Tag

, ,

Jatibening, 17 Februari 2014

Kepada Alien dari Kesadaran

Selamat siang, Alien. Apa kabarmu? Kali ini aku menuliskan surat ini bukan atas gagasanku sendiri, melainkan sebagai perantara dari Kesadaran.

Selain berbicara dengan Kesepian, aku juga berbincang mengenai banyak hal dengan Kesadaran. Banyak sekali yang ia tuturkan padaku, dan aku amat takjub sekali dengan pemaparannya. Sempat tidak mengerti di beberapa bagian, namun sekeras mungkin kuusahakan agar lingkar otakku semakin besar sehingga aku bisa mencerna setiap kalimatnya.

Jika hanya Tuhan yang ‘selalu ada’, maka selainNya ialah sesuatu yang tidak selalu ada, yang mana berarti mereka ada karena proses penciptaan. Dan setiap yang ada, pastinya akan menjadi tiada melalui proses pembaharuan, penyusutan, bahkan pengikisan. Jika cinta bukanlah Tuhan, maka ia sudah pasti ada karena diadakan, yang berarti ia pernah tiada dan akan kembali tiada. Jika kita bukanlah Tuhan, maka nasib kita adalah sama seperti cinta, di mana awal dan akhirnya adalah tiada.

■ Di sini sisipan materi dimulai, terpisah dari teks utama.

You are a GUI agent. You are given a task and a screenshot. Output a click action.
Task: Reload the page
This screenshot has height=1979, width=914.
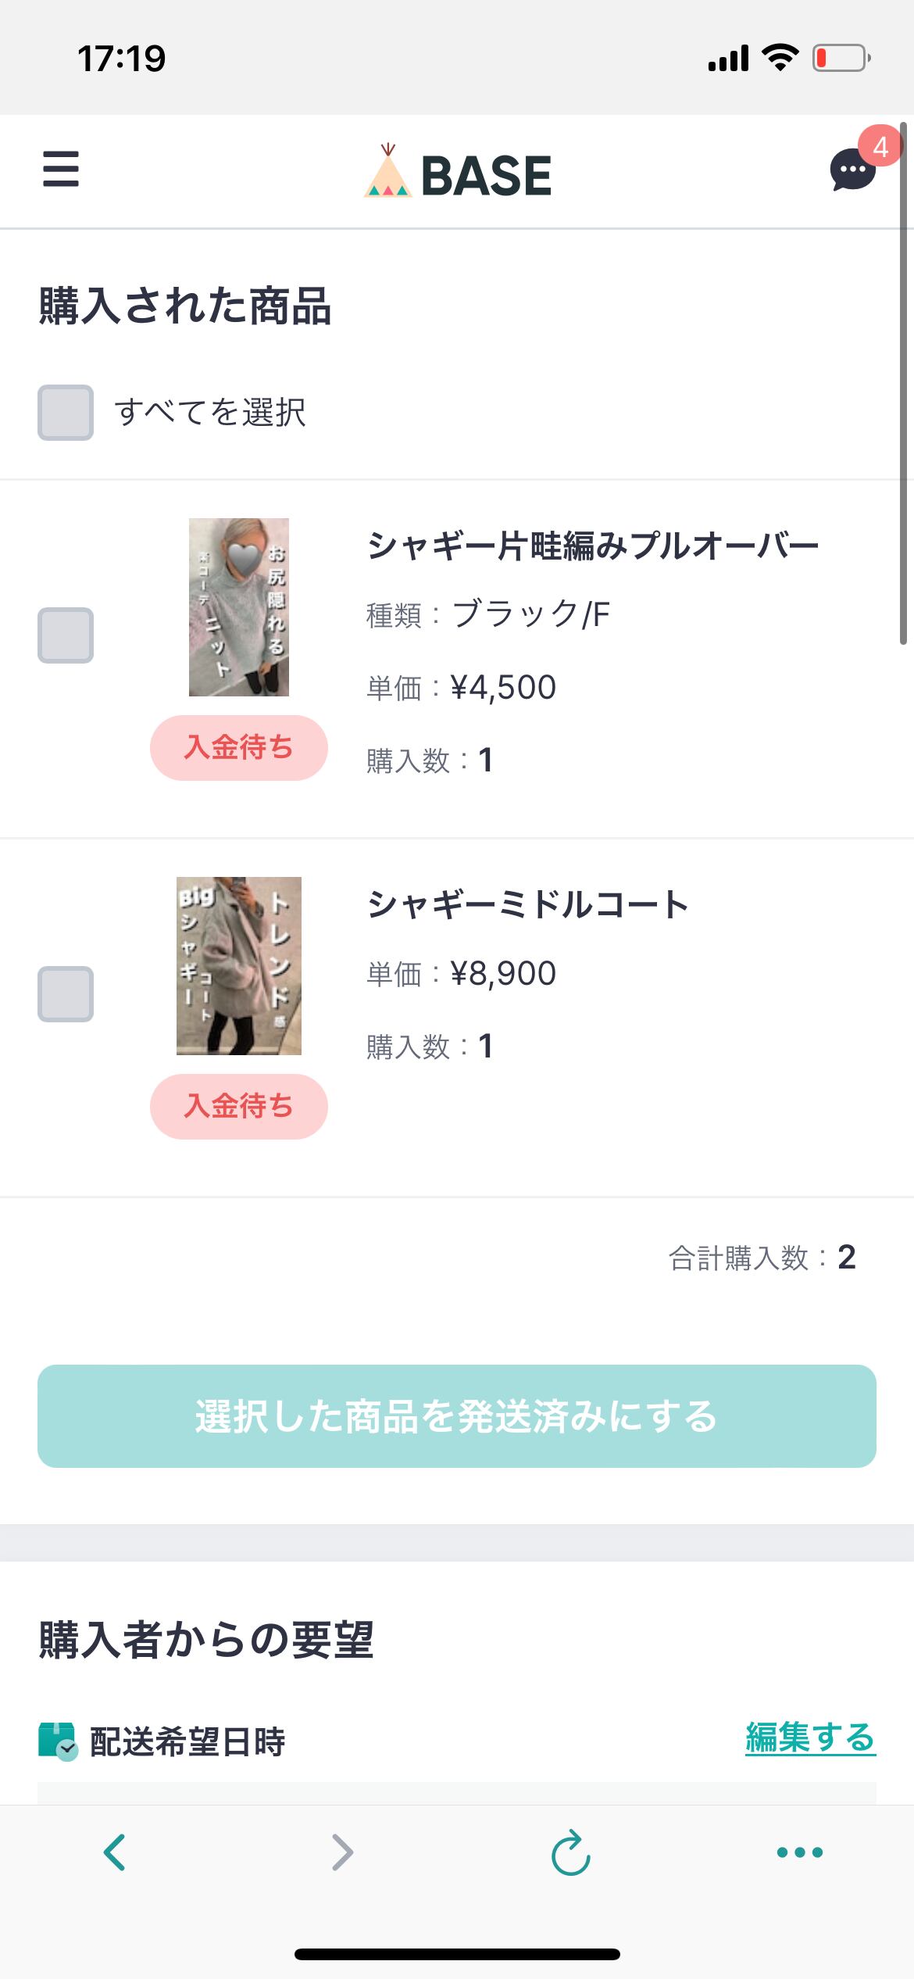tap(570, 1852)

Maka, mengapa begitu takut pada kehilangan sedangkan setiap kita pasti akan lebur dalam kehilangan itu?”

Pada awalnya aku sendiri tidak mengerti dengan apa yang Kesadaran sampaikan padaku itu, Al, sama sekali tidak mengerti. Sampai kubuka-buka dokumen lama mengenai  kehadiran jagat raya, asal-usul dunia tempat kita bernaung sekarang, yang malah membelit kepalaku dengan banyak gagasan. Namun, pada akhirnya aku memahami bahwa takut akan ketiadaan ialah bukti bahwa kita mencintai dengan terlalu dan tidak berani menghadapi perubahan padahal Heraclitus dari Ephesus  bilang bahwa dunia itu dicirikan dengan adanya kebalikan; jika tidak pernah sakit, kita tidak pernah tahu apa rasanya sehat. Jika tidak mengenal kelaparan, kita tidak akan pernah merasakan senangnya menjadi kenyang.

Nah, Al, kini aku mengerti mengapa Kesadaran begitu gencar menghampiriku sekalipun aku pernah begitu kuat menutup pintu untuknya dengan bersikukuh tetap mengenang segala tentang kita yang pernah tertulis meski tak perlu.

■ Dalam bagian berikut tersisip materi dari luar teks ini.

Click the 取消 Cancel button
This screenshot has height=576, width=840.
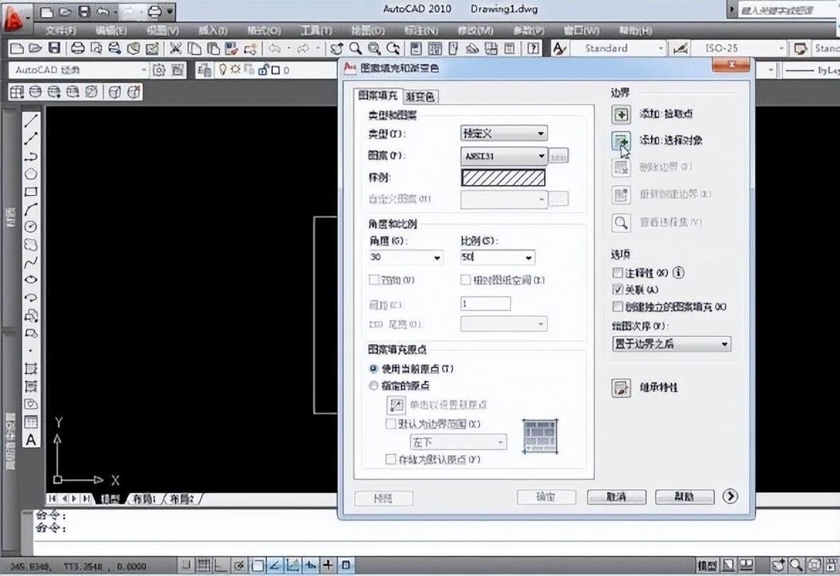(x=616, y=498)
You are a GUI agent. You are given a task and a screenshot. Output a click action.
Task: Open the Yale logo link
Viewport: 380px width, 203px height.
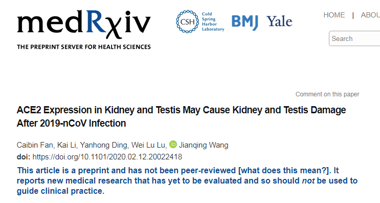pyautogui.click(x=279, y=22)
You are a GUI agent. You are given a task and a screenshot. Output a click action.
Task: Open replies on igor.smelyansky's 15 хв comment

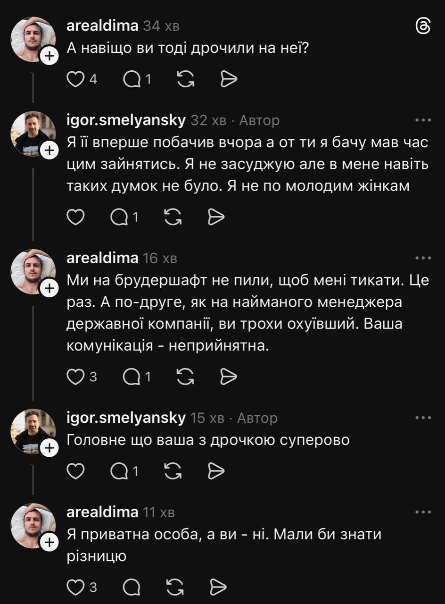[x=119, y=470]
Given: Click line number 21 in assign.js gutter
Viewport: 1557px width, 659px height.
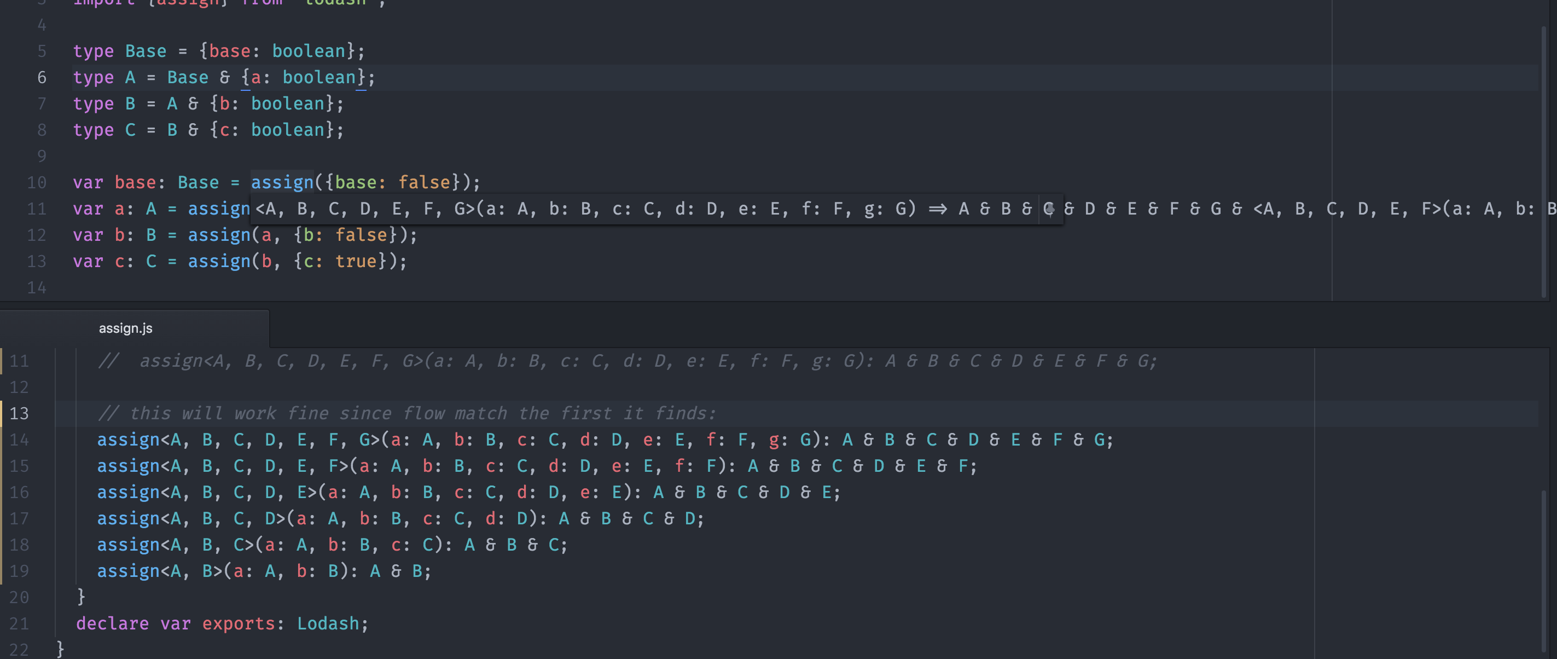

Segala sesuatu yang ada dunia ini akan mengalami perubahan, katanya. Awal dan akhir adalah ketiadaan. Ada indera-indera yang  membuat kita dapat merasakan perubahan tersebut, di mana itu disebut perasaan. Namun apakah aku akan bergantung 100% pada perasaan, tanyanya saat itu, aku rasa kini aku tahu jawabannya. Indera-indera kita kadang tidak memberikan gambaran yang begitu tepat tentang sesuatu karena seringkali lebih mengandalkan perasaan, Al. Maka aku akan mencoba menyeimbangkan dengan akal yang diadakan dalam diriku, agar nantinya, mencintai itu tidak menjadi terlalu. Toh, segala sesuatu yang tidak selalu ada akan tiada, kan?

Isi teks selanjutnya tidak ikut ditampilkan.